Segment Start: DATASET

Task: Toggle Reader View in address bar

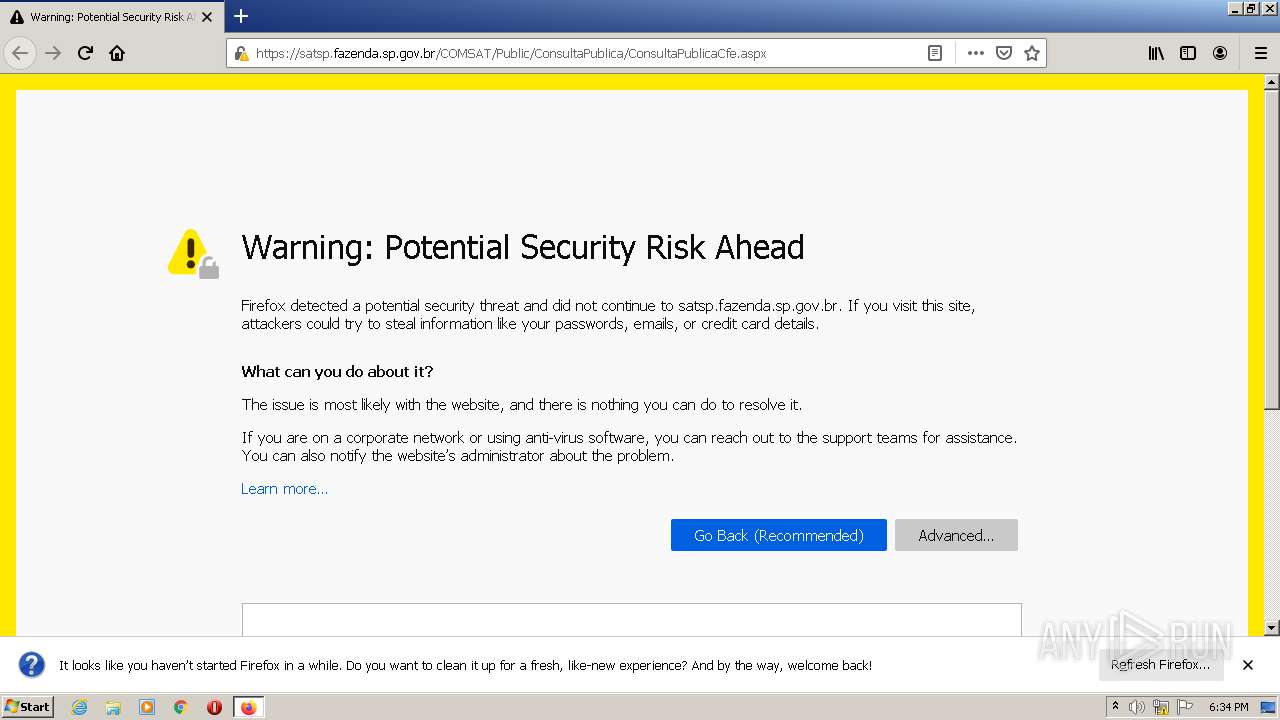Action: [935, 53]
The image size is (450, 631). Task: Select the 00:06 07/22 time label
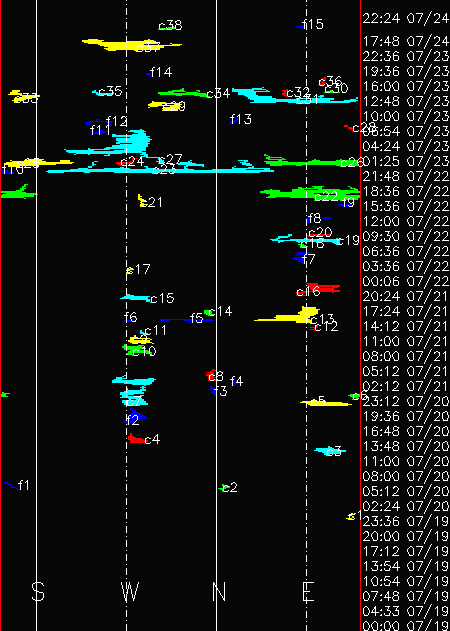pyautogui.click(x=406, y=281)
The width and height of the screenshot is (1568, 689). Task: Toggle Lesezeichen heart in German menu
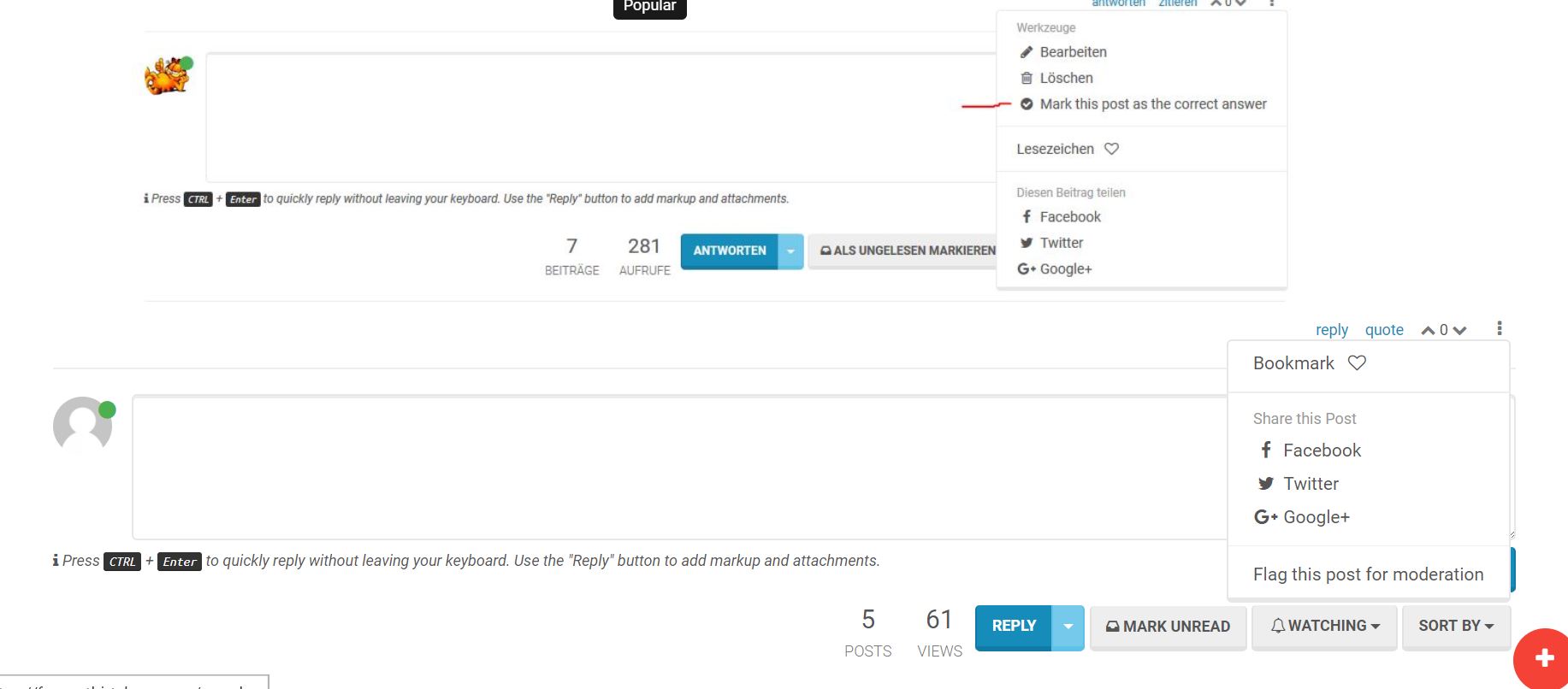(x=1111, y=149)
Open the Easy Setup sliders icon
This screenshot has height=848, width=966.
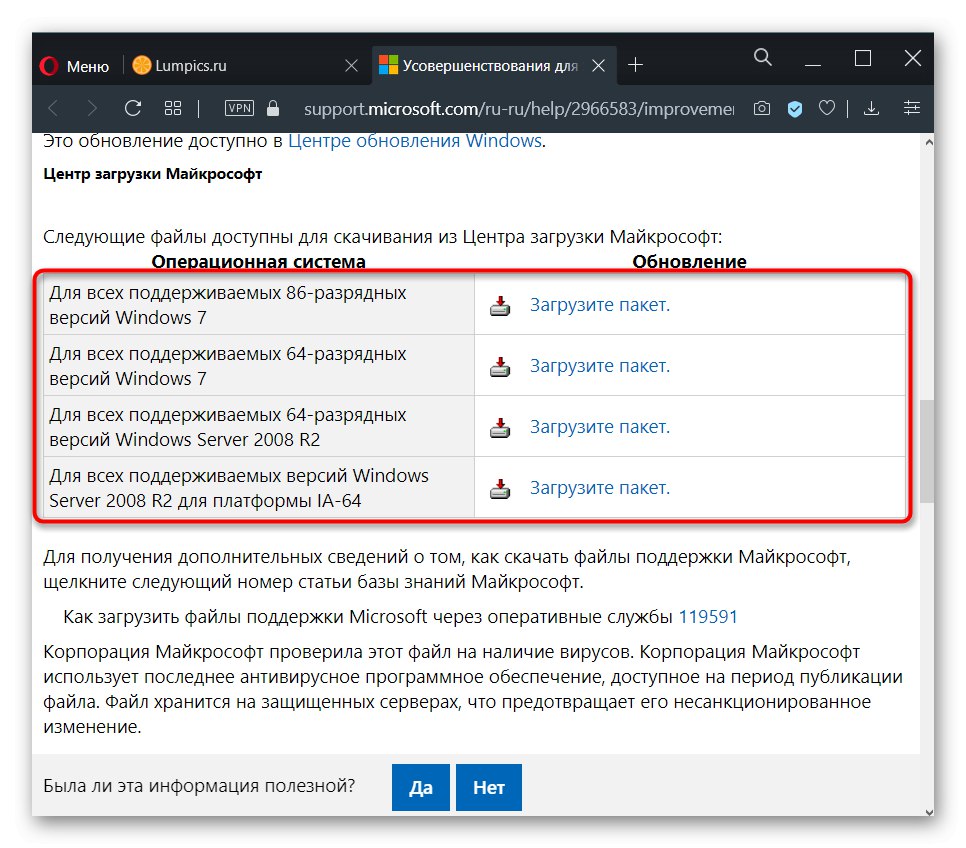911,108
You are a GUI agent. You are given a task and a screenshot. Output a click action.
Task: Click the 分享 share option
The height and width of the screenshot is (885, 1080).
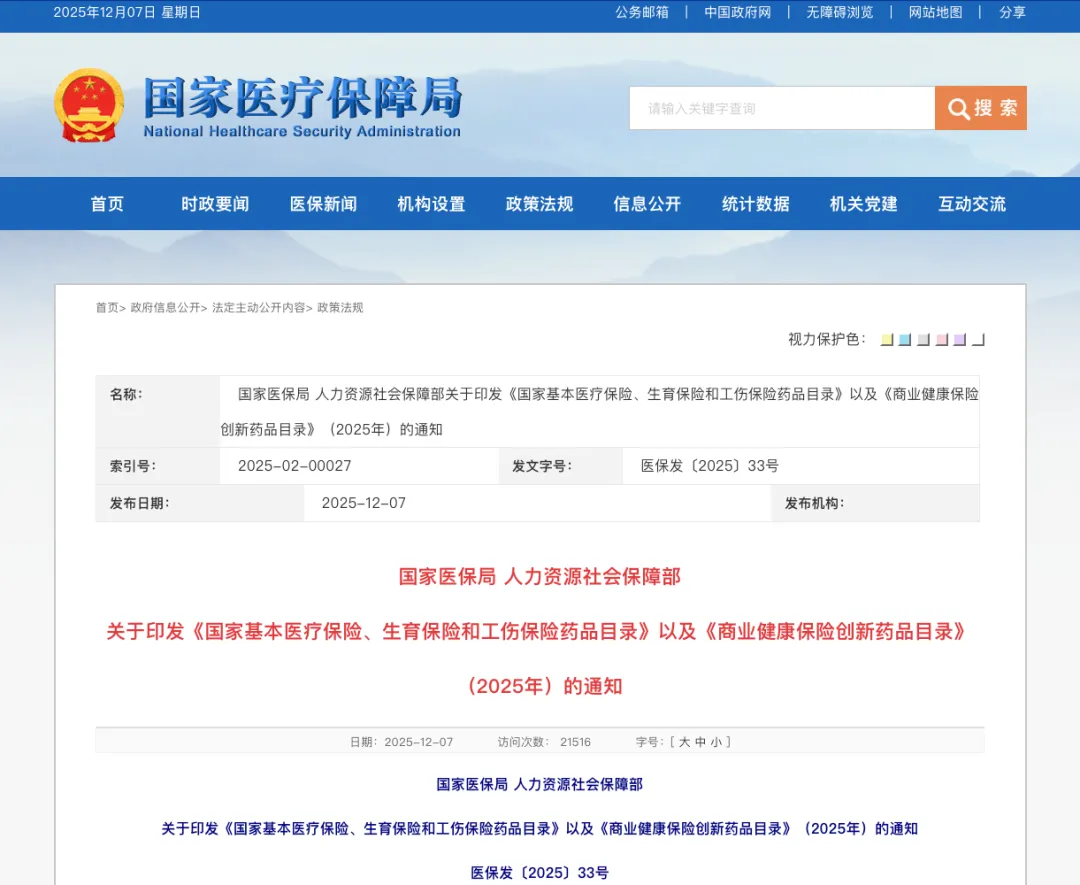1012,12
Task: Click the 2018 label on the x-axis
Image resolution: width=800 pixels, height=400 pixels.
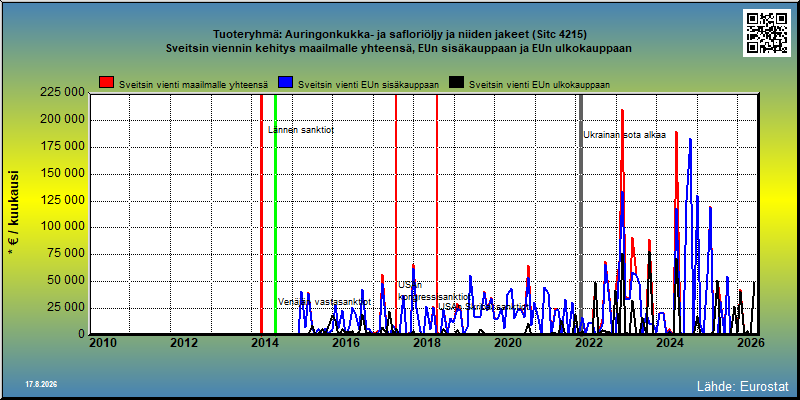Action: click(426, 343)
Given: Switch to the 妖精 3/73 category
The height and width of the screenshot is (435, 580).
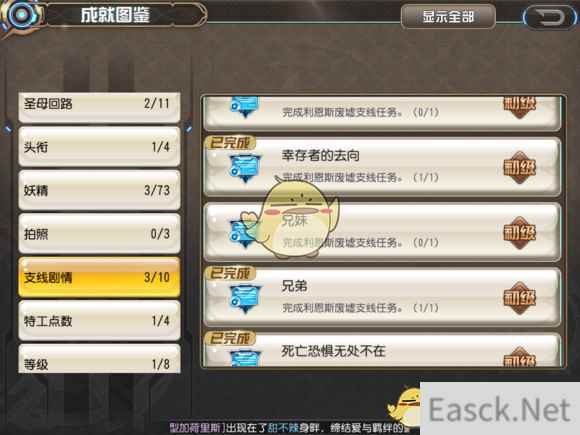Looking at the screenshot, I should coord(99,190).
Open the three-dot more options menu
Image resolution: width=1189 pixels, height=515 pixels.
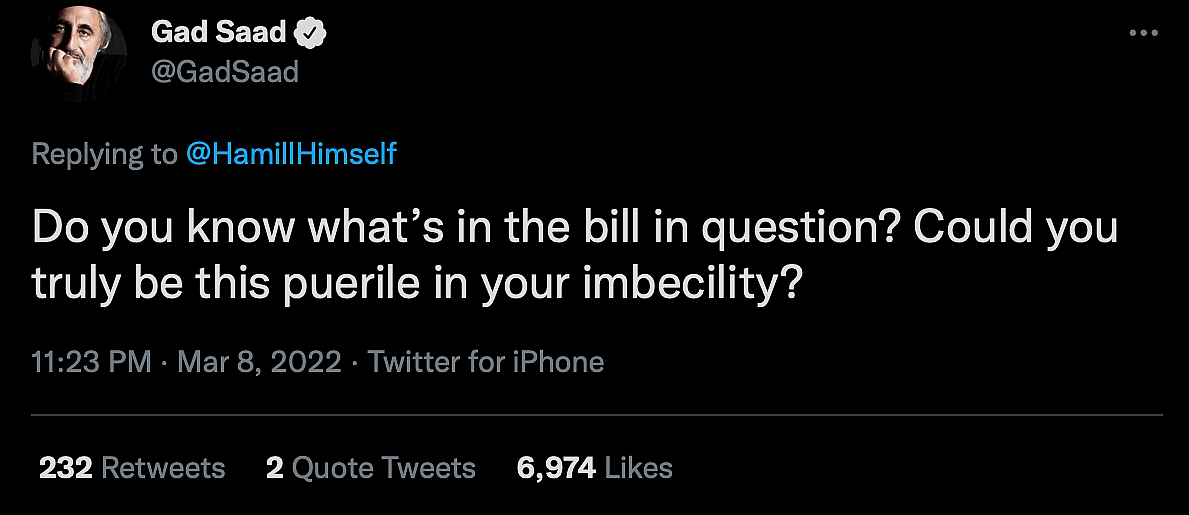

Segment End: DATASET

» **DESCRIPTION OF THE TASK**
Give back only the lines from the one that carries "Given: Switch to the 妖精 3/73 category" through the final line above, both included. Drop all pictures.

» **SOLUTION TO THIS TASK**
Given: Switch to the 妖精 3/73 category
The height and width of the screenshot is (435, 580).
Looking at the screenshot, I should coord(99,190).
Open the three-dot more options menu
Image resolution: width=1189 pixels, height=515 pixels.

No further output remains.